What you should do
Scan the listing for the word "pixels" and report every line that contains it.

══════

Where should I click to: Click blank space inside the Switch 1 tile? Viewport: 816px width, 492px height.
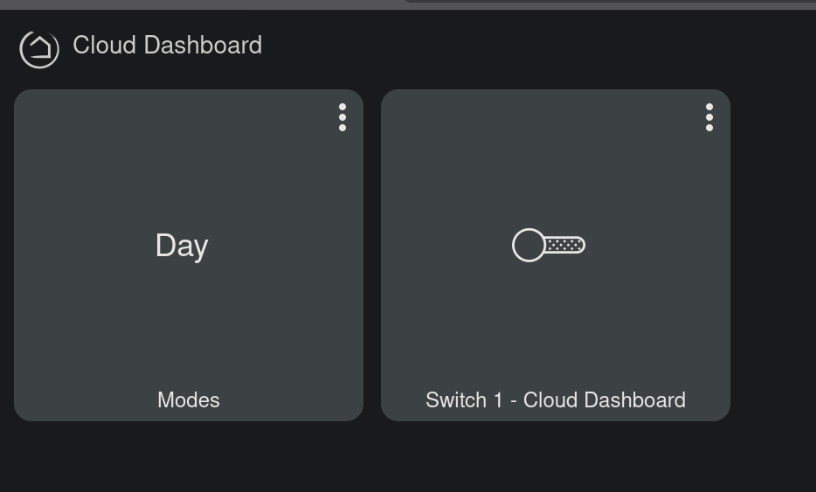click(555, 330)
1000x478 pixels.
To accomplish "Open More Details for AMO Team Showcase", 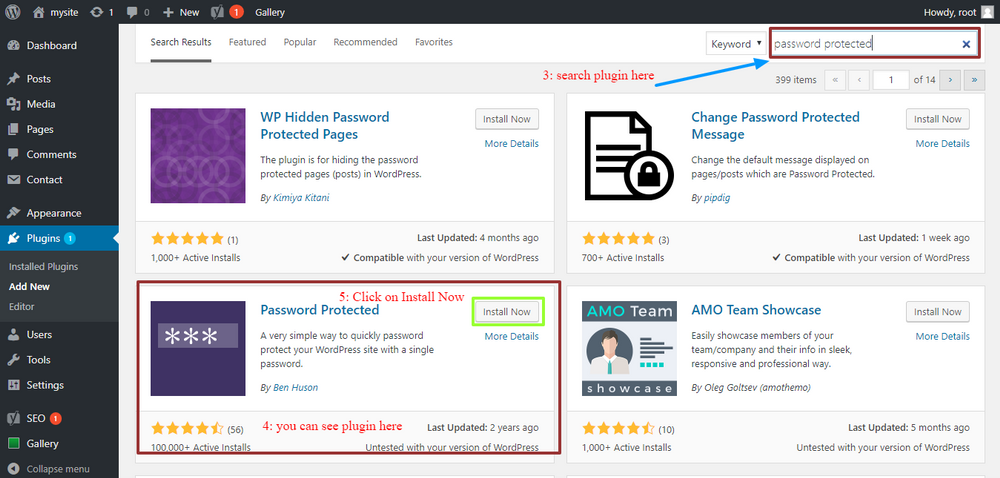I will pos(943,336).
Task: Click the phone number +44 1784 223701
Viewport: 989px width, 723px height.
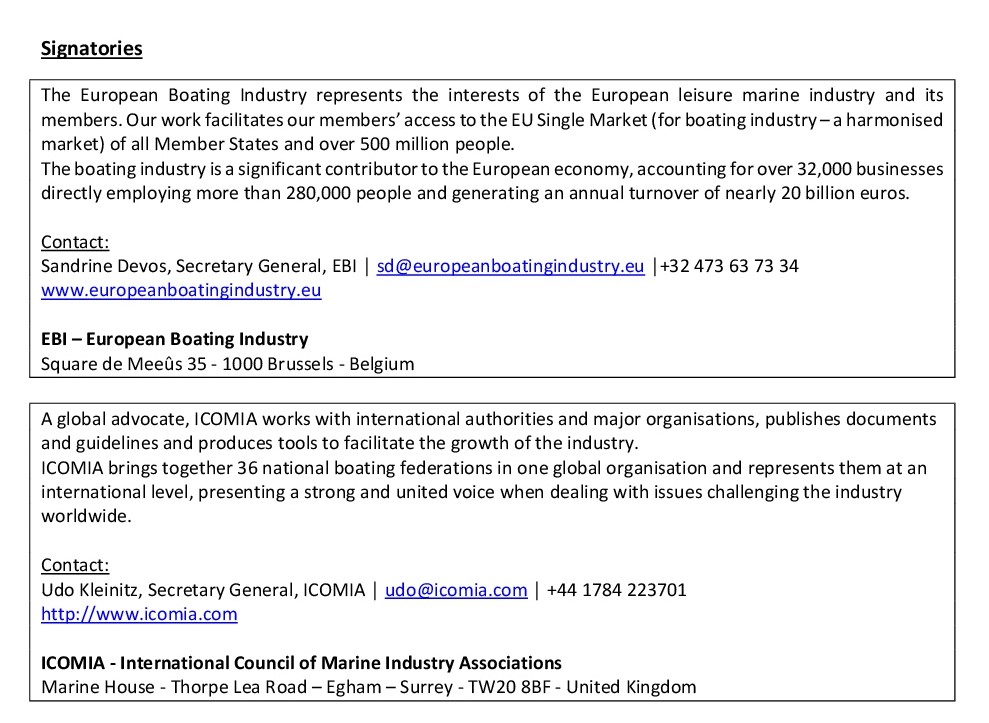Action: pyautogui.click(x=616, y=590)
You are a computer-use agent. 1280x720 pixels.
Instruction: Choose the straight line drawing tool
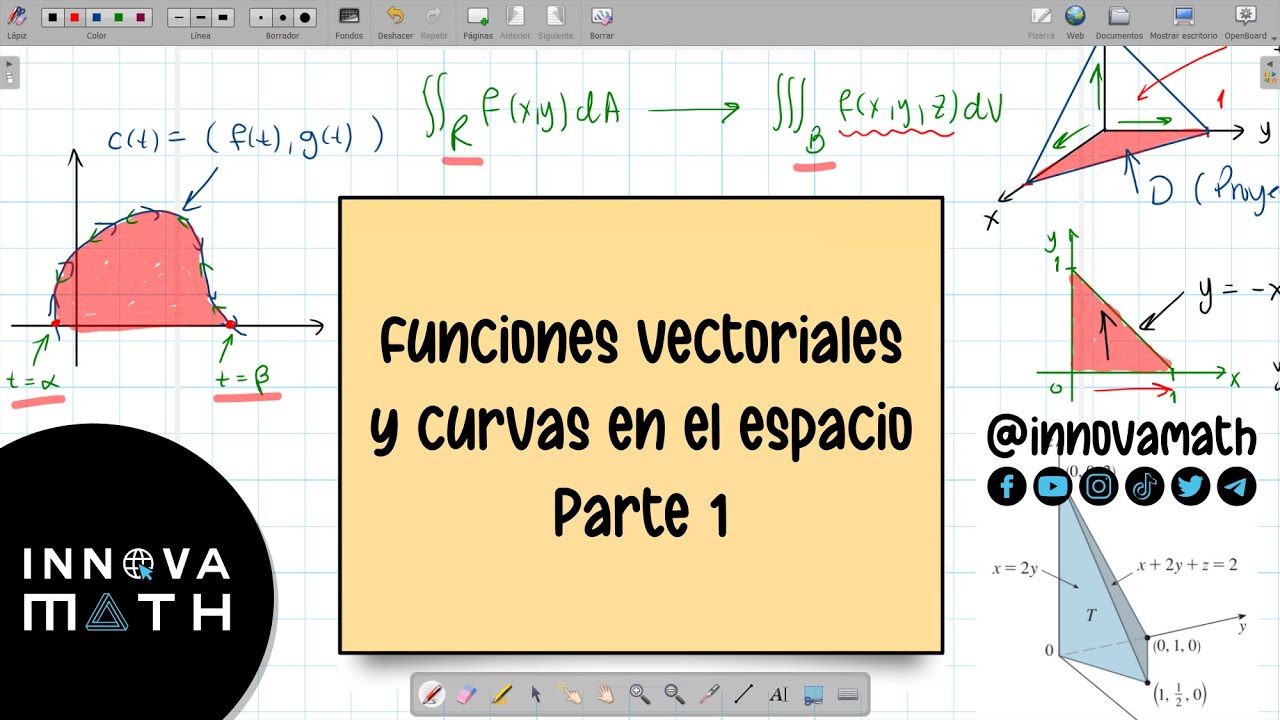pyautogui.click(x=743, y=694)
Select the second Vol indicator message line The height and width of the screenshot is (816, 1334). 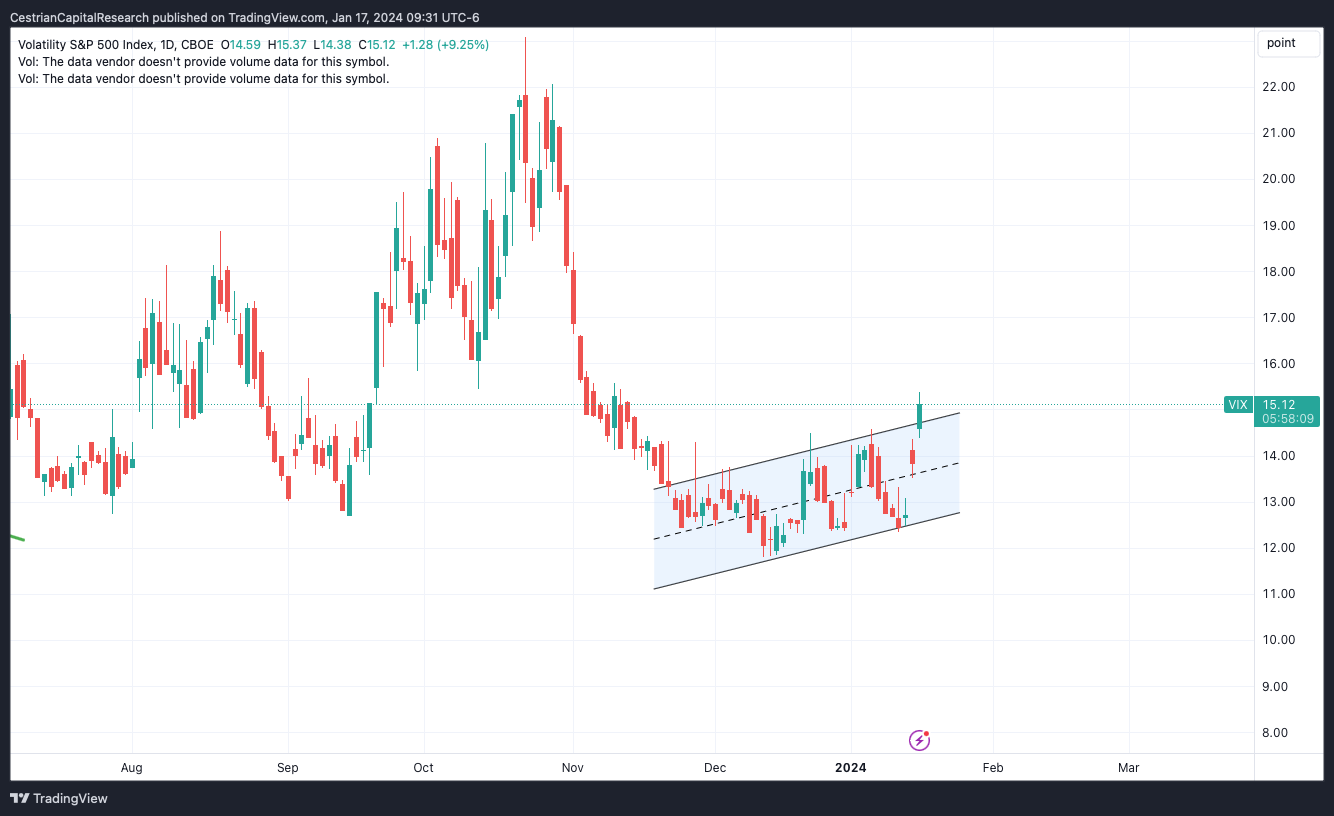pos(204,78)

══════

Answer for the task
1000x478 pixels.
You are a computer-use agent. 1280x720 pixels.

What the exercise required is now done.